Его немедленно обвинили в государственной измене и потребовали предать суду; Гувер лихорадочно выбивал показания, чтобы доказать связь семидесятилетнего патриота Америки с эмиссарами Москвы; дело было передано в конгресс; Пост тем не менее вышел победителем; облавы, однако, продолжались, тюрьмы были по-прежнему переполнены.
Автомобильный король Генри Форд, поддерживавший и финансировавший этот шабаш, купил ряд газет и начал печатать цикл статей под заголовком: «Заговор международного еврейства». Русские черносотенцы, эмигрировавшие в Нью-Йорк, подготовили публикацию антисемитской фальшивки — «Протокола сионских мудрецов» (копия с комментариями была отправлена в Мюнхен, Альфреду Розенбергу, молодому помощнику германского националиста Гитлера, который по-настоящему громко и звонко провозгласил необходимость физического уничтожения большевизма, как главной еврейской силы мира).
Ку-клукс-клан провел кампанию избиений негров, «купленных на корню» Москвою.
Ведущие газеты улюлюкали, требовали еще более жестких мер против красных, мексиканцев, русских, украинцев.
…Позже Гувер подготовил для министра Пальмера текст выступления на встрече с представителями прессы.
— Я не стану извиняться за действия людей моего министерства, — сказал Пальмер собравшимся. — Я не считаю нужным выгораживать их, потому что горжусь их работой. Если кто-то из моих агентов был груб с арестованными, то это извиняется той пользой, которую они сделали во имя демократии и свободы в этой стране… Я вообще намерен обратиться в конгресс с предложением ввести смертную казнь для тех, кто призывает к мятежу… Двух таких мы уже знаем — это марксистские террористы Сакко и Ванцетти, их ждет электрический стул, как бы ни вопили об их невиновности большевистские комиссары.
…Вот именно тогда, во время безумного шабаша ультраправых, мало кому известный сенатор Гардинг бабахнул свое заявление:
— Мы живем в такое время, когда Америке нужны не герои, но целители, не таинственные чудодейственные средства от недуга, но последовательно конституционный образ правления…

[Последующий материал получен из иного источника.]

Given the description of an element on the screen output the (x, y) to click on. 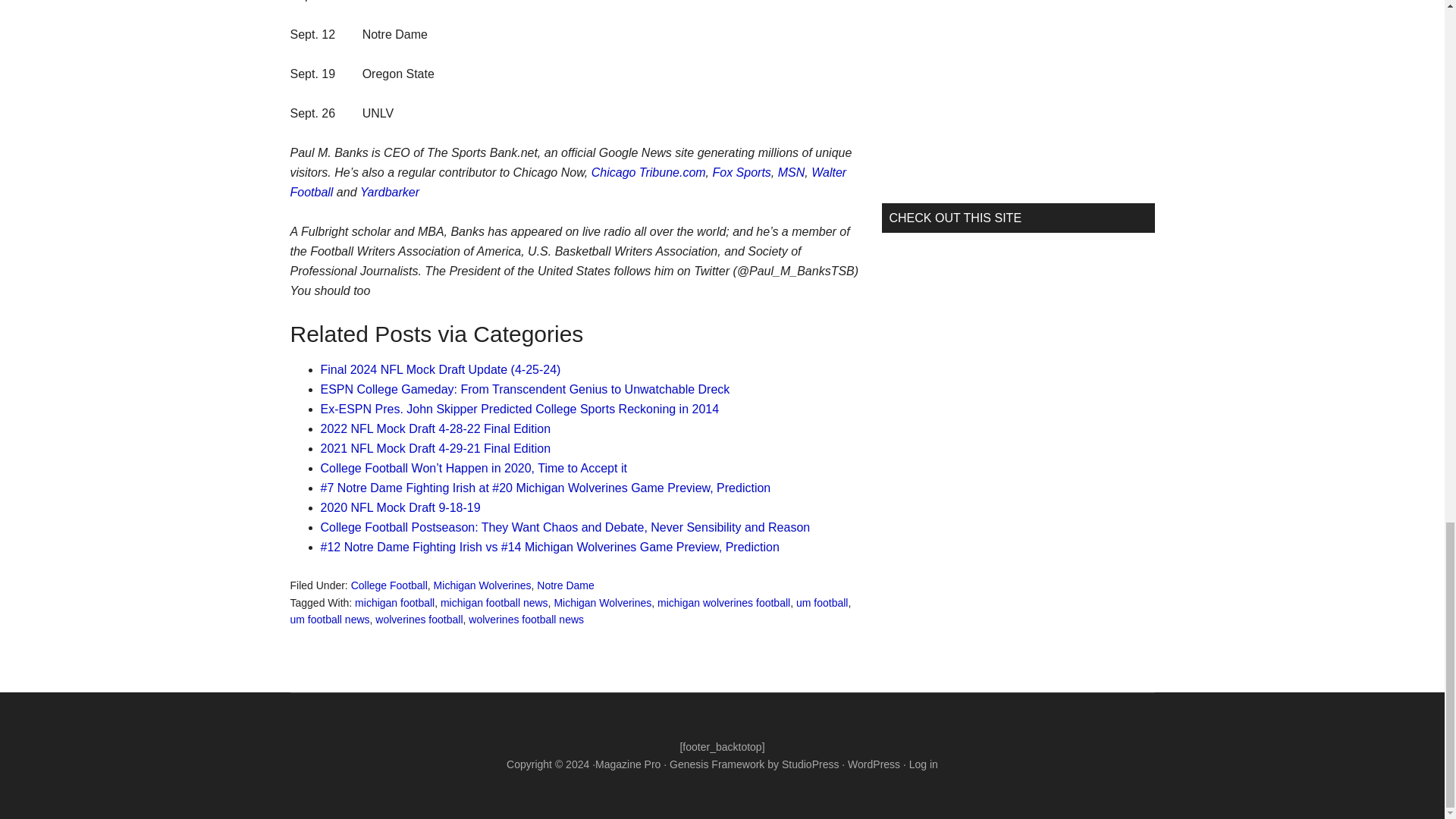
College Football (389, 585)
Chicago Tribune.com (648, 172)
2021 NFL Mock Draft 4-29-21 Final Edition (435, 448)
2022 NFL Mock Draft 4-28-22 Final Edition (435, 428)
2020 NFL Mock Draft 9-18-19 (400, 507)
Fox Sports (742, 172)
2022 NFL Mock Draft 4-28-22 Final Edition (435, 428)
Yardbarker (389, 192)
MSN (791, 172)
Walter Football (567, 182)
Given the description of an element on the screen output the (x, y) to click on. 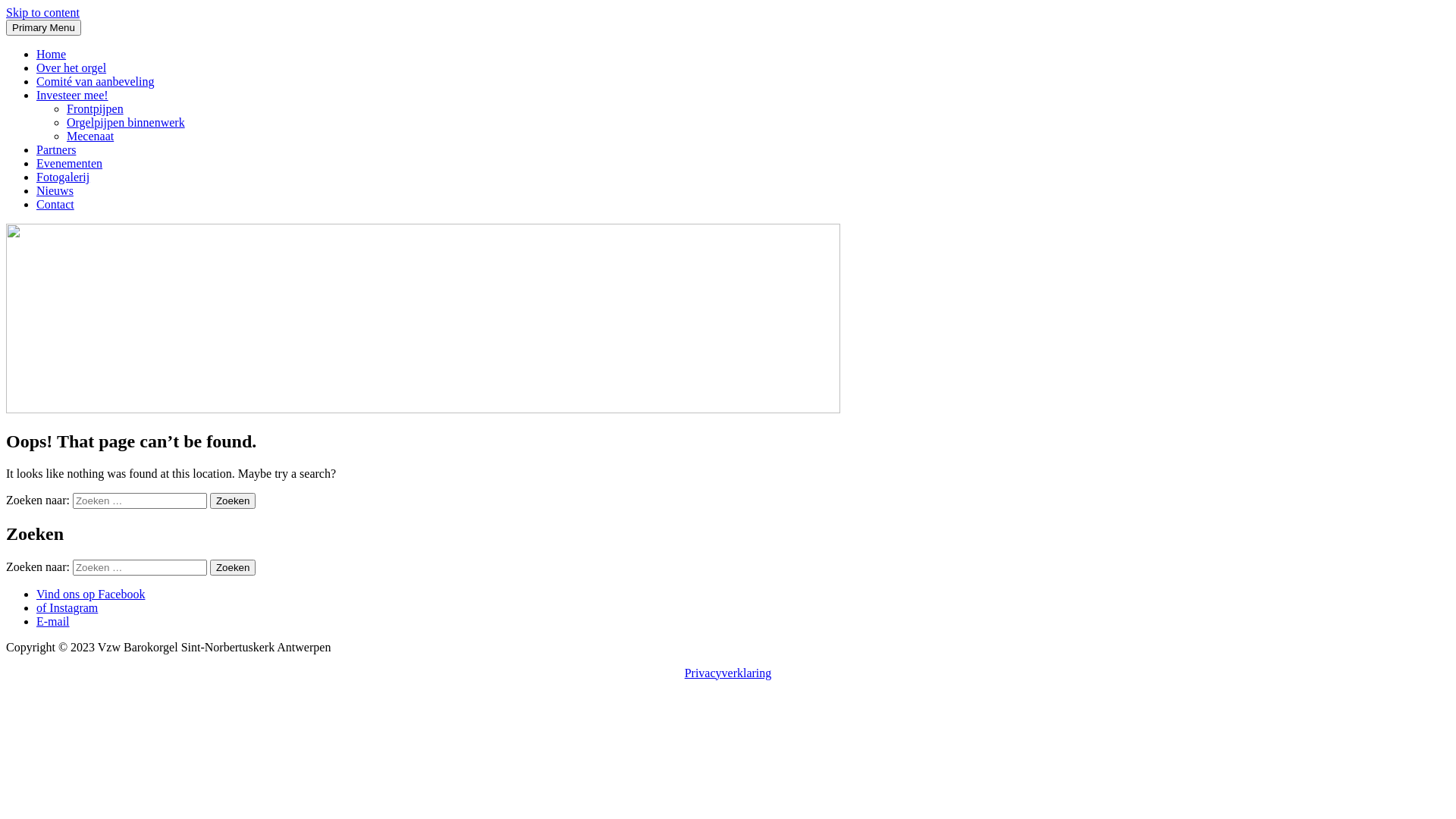
Investeer mee! Element type: text (72, 94)
Mecenaat Element type: text (89, 135)
Skip to content Element type: text (42, 12)
Home Element type: text (50, 53)
Orgelpijpen binnenwerk Element type: text (125, 122)
Nieuws Element type: text (54, 190)
Partners Element type: text (55, 149)
Frontpijpen Element type: text (94, 108)
Fotogalerij Element type: text (62, 176)
Vind ons op Facebook Element type: text (90, 593)
Evenementen Element type: text (69, 162)
Primary Menu Element type: text (43, 27)
Over het orgel Element type: text (71, 67)
Zoeken Element type: text (232, 500)
E-mail Element type: text (52, 621)
Zoeken Element type: text (232, 567)
Privacyverklaring Element type: text (727, 672)
of Instagram Element type: text (66, 607)
Contact Element type: text (55, 203)
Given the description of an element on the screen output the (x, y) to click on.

Через несколько месяцев именно этому человеку было суждено стать президентом США.
Гувер никогда не забывал, как ему работалось под Гардингом.
Он просто-напросто не имел права забыть это, потому что именно ему — вновь назначенному директору ФБР — пришлось не только охранять Гардинга и его министров, но и заниматься исследованием обстоятельств таинственной гибели американского лидера; впрочем, Гувер отвел от себя руководство этим делом, и он имел все основания для того, чтобы держаться в стороне…
…И вот сейчас Гувер снова и снова листал те маленькие странички с грифом «совершенно секретно, напечатано в одном экземпляре, подлежит уничтожению», на которых был зафиксирован разговор Донована с Лэнсом о том, что Рузвельт делается опасным для Америки.
Да, это так.
Да, именно Рузвельт сделал то, что было ненавистно и Гуверу, и Доновану, как и всем тем, кто стоял за ними: он признал Советы, он открыл в Москве посольство, он сел за один стол со Сталиным, он признал за большевиками право на равноправное участие в делах послевоенного мира, он мешает людям большого бизнеса предпринять необходимые шаги для того, чтобы сохранить Германию для Запада, он позволяет себе апеллировать к народу через головы тех, кто — по-настоящему — за этот народ отвечает, через голову Уолл-стрита и Далласа, Бостона и Огайо; президента занесло, он поверил в миф, а это недопустимо для политика; сказочник имеет право на то, чтобы рассказать свою добрую сказку и уйти; если он медлит, не надо мешать тем, кто намерен показать ему на дверь.